We compare our tracker MFST with MBST [18], LMCF [25], CFNet [23], SiamFC [2], Staple [1], Struck [5], MUSTER [9], LCT [21], MEEM [30] on OTB benchmarks [26, 27]. The precision plot and success plot are shown in Fig. 3. Both plots show that our tracker MFST achieves the best performance among these recent state-of-the-art trackers on OTB benchmarks, except on the OTB-50 benchmark precision plot. It demonstrates that by using the combined features, the target representation of our method is more robust then our base tracker SiamFC. The feature calibration mechanism we employed is beneficial for tracking as well. Although we use siamese networks to address the tracking problem as for SiamFC, and take SiamFC as one of our feature extractor, our tracker achieves much improved performance over SiamFC. Besides, despite the fact that MBST tracker employs diverse feature representations from many CNN models, our tracker achieves better results with only two CNN models, in terms of both tracking accuracy and speed.

A speed comparison is shown in Table 3 and Table 4 (Speed). Because we use two feature extractor networks, our MFST is slower then SiamFC. Still, it is faster than several trackers in the literature that are less robust. Our method shows a better speed vs accuracy compromise than MBST that combines features from several base feature extractor networks.

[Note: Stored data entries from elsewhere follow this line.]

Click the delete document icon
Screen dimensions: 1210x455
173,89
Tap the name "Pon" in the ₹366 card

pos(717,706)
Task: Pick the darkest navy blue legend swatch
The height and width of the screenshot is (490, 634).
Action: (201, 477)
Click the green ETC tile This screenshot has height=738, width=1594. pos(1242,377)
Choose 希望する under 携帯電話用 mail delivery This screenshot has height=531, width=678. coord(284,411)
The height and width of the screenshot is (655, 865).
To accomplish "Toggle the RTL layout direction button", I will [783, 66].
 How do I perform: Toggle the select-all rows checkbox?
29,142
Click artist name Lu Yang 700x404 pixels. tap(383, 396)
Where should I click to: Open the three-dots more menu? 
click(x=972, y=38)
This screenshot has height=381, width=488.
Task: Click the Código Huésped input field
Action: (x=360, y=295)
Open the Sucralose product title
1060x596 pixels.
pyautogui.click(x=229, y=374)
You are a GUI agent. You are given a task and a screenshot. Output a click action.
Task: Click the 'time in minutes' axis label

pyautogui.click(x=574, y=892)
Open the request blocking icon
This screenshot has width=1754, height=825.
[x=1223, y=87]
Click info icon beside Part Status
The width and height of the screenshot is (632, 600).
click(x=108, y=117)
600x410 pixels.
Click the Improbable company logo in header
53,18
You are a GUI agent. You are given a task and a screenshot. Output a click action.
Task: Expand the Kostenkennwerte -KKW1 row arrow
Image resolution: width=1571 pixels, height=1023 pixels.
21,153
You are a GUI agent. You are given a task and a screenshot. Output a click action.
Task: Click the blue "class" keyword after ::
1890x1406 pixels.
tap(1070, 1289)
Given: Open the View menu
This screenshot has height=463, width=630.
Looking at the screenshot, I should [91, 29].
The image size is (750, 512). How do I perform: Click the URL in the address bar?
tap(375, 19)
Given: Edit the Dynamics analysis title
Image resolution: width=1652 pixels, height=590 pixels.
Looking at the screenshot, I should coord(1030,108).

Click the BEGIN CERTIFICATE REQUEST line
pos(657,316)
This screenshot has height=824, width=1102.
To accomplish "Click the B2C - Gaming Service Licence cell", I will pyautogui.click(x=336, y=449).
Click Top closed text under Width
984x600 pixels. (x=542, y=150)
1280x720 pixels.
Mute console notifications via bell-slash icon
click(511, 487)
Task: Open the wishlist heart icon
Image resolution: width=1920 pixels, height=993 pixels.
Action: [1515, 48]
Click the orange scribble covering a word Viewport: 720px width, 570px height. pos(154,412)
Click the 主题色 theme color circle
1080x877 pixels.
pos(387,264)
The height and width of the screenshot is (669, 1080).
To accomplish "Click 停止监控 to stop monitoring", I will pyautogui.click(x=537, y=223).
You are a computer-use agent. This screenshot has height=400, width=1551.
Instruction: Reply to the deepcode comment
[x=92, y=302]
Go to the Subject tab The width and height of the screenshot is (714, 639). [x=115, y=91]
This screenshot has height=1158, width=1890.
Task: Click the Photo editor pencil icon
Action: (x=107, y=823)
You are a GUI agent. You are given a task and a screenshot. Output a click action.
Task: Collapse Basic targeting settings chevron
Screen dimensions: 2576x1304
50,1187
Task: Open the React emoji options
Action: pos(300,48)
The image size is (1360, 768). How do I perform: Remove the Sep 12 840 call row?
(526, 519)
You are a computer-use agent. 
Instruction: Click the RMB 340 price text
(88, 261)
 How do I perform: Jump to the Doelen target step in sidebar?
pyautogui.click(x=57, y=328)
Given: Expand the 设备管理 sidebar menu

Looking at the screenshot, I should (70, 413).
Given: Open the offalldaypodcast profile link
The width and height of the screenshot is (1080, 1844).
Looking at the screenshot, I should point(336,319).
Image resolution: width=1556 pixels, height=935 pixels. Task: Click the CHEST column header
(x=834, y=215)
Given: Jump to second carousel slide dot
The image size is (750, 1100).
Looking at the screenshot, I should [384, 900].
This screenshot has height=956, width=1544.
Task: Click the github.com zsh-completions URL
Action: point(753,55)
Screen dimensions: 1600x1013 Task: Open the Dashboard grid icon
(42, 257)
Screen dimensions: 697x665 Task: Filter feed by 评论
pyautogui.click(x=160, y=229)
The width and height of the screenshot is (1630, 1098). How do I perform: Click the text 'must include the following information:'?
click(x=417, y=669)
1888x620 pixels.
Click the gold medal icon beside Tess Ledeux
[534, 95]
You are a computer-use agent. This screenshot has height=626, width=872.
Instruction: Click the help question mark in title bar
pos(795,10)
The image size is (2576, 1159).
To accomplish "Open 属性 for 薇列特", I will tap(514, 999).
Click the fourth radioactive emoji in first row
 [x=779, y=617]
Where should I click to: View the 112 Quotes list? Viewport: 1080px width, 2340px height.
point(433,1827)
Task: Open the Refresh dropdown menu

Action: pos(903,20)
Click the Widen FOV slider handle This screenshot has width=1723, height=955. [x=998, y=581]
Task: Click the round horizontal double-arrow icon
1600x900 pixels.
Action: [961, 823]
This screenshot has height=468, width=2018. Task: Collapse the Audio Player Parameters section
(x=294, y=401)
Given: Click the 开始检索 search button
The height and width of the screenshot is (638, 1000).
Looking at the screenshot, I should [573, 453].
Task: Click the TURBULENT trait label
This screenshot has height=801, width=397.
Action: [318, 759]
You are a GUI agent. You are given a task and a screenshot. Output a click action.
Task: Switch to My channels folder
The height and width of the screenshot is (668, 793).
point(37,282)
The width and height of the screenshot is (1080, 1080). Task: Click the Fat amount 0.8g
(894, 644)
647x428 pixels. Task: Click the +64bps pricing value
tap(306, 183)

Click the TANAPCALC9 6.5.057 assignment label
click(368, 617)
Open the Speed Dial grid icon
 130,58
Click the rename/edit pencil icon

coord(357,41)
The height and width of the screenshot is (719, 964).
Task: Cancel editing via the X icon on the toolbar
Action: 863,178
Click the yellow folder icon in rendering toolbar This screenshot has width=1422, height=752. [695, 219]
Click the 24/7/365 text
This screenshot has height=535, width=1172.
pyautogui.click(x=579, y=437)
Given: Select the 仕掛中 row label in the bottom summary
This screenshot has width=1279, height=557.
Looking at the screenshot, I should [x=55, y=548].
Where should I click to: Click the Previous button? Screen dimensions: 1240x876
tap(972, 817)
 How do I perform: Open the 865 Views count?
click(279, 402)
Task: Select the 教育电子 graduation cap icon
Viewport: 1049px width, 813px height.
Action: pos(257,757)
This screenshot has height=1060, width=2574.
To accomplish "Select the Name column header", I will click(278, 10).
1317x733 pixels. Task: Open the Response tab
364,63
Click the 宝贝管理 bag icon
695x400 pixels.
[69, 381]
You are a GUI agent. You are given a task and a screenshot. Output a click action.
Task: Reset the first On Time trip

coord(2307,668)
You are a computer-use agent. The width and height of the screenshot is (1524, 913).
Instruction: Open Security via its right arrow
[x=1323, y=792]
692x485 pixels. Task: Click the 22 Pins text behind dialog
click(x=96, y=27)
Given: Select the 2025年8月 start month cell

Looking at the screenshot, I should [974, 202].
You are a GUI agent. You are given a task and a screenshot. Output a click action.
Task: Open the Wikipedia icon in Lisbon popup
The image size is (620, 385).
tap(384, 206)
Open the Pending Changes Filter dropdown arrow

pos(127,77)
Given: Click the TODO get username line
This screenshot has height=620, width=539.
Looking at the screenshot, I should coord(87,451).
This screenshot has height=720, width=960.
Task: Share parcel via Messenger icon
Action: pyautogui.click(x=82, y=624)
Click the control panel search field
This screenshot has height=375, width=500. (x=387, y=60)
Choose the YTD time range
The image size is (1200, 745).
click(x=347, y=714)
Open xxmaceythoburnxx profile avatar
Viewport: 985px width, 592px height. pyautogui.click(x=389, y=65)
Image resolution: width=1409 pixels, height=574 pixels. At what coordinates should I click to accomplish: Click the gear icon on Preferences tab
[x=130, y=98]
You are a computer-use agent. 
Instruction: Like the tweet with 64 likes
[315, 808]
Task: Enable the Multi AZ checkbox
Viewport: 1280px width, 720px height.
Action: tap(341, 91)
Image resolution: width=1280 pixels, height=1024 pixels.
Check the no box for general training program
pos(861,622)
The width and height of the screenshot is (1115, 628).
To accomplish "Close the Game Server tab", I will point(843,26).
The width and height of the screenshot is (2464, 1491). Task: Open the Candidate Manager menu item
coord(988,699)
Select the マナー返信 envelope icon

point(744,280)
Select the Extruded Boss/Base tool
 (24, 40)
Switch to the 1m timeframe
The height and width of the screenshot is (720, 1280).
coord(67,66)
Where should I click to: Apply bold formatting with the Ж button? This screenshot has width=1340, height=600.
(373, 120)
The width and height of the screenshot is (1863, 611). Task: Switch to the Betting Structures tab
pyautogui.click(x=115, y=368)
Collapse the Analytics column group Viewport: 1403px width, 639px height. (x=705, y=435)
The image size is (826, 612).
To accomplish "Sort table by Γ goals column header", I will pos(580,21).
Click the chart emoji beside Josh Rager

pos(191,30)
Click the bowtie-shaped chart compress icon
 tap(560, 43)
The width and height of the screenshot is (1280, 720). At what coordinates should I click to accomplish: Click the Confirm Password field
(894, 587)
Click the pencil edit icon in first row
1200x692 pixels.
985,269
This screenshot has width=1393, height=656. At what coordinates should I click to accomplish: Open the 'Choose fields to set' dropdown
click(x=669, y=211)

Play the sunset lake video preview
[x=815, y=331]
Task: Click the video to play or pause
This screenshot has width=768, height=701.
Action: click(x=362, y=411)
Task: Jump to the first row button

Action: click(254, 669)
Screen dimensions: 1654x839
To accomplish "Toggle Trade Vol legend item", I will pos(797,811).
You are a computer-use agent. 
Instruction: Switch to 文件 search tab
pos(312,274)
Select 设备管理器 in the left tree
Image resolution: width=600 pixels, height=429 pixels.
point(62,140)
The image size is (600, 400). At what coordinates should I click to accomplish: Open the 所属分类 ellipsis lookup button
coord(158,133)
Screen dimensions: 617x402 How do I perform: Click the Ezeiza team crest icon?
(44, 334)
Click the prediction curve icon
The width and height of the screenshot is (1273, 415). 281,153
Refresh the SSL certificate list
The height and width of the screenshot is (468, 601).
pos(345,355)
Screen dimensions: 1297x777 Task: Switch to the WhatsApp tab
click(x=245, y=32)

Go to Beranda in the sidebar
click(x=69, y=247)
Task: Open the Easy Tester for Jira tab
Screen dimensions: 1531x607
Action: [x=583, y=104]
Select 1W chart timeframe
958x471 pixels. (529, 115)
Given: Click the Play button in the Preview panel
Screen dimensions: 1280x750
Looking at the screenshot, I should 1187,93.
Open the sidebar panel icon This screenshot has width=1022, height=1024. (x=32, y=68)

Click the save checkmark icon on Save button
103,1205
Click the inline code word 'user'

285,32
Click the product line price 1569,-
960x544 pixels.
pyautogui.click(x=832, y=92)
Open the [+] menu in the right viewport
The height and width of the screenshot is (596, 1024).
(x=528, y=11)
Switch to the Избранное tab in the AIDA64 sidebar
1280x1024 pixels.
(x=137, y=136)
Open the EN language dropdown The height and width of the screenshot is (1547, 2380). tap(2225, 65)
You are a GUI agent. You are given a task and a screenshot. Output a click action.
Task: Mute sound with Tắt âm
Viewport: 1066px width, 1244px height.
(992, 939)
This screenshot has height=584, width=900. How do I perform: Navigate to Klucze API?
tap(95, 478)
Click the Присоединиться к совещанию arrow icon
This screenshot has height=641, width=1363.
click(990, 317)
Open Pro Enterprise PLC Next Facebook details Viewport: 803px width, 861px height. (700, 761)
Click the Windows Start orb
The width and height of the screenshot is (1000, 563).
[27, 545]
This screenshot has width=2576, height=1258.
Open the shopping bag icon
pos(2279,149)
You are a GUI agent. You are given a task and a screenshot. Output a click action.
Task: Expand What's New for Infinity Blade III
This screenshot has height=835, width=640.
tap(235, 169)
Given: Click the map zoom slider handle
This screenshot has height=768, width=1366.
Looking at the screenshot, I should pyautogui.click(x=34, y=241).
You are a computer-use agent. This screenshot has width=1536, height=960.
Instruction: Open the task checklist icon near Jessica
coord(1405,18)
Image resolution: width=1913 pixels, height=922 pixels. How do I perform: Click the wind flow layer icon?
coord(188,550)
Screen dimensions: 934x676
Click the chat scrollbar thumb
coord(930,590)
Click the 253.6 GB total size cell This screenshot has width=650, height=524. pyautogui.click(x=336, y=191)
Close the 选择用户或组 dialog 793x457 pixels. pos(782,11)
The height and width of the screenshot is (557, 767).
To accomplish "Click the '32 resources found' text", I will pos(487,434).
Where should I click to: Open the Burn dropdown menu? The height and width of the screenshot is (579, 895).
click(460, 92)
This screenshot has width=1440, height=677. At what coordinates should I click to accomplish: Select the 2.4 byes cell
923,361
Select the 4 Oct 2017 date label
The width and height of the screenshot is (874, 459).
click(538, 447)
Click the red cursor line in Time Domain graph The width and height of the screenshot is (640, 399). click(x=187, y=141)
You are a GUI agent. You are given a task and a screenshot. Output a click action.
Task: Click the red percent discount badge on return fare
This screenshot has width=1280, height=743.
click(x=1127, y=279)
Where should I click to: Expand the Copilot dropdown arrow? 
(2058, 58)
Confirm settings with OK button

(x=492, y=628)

In addition to the OTB benchmarks [26, 27], we evaluate our MFST tracker on the VOT2018 benchmark [11, 13] and compared it with some recent and classic state-of-the-art trackers, including MEEM [30], some correlation-based trackers: KCF [8], Staple [1], ANT [33], and several Siamese-based trackers: CFNet [23], SiamFCOSP [12], ALTO [12] and SiamRPN++ [15]. The results are produced by the VOT toolkit [13] and reported in Table 4. These results show that our method is more robust to the compared trackers with less failures as depicted by the R value. On that aspect, our tracker does better than SiamRPN++, demonstrating that our feature and fusion approach helps in better representing the target. However, it seems that using proposal, like in SiamRPN++ can lead to better accuracy (higher A value). Proposals could be included in our method. Our method ranks a little better for EAO compared to A for the baseline and real-time scenarios. This shows that our features generalize better then the one used by other trackers. Moreover, it is interesting to note that our tracker also performs well in the unsupervised scenario where the tracker is not reset after failure, showing the robustness of our siamese tracker compared to CFNet, SiamFCOSP and ALTO, which, like our tracker, do not use a region proposal network. Although our tracker is not the fastest siamese tracker, it is fast enough to maintain good performance in the real-time scenario, where frames are skipped if the tracker is not fast enough to process a video at 20 FPS.

5 Conclusion

In this paper, we presented a Multiple Features-Siamese Tracker (MFST) that exploits diverse features at different convolutional layers within the Siamese tracking framework. We utilize features from different hierarchical levels and from different models using three combination strategies. Based on the feature combination, different levels of abstraction of the target are encoded into a fused feature representation. Moreover, the tracker greatly benefits from the new feature representation due to a calibration mechanism applied to different channels to recalibrate features. As a result, MFST achieved strong performance with respect to recent state-of-the-art trackers on object tracking benchmarks.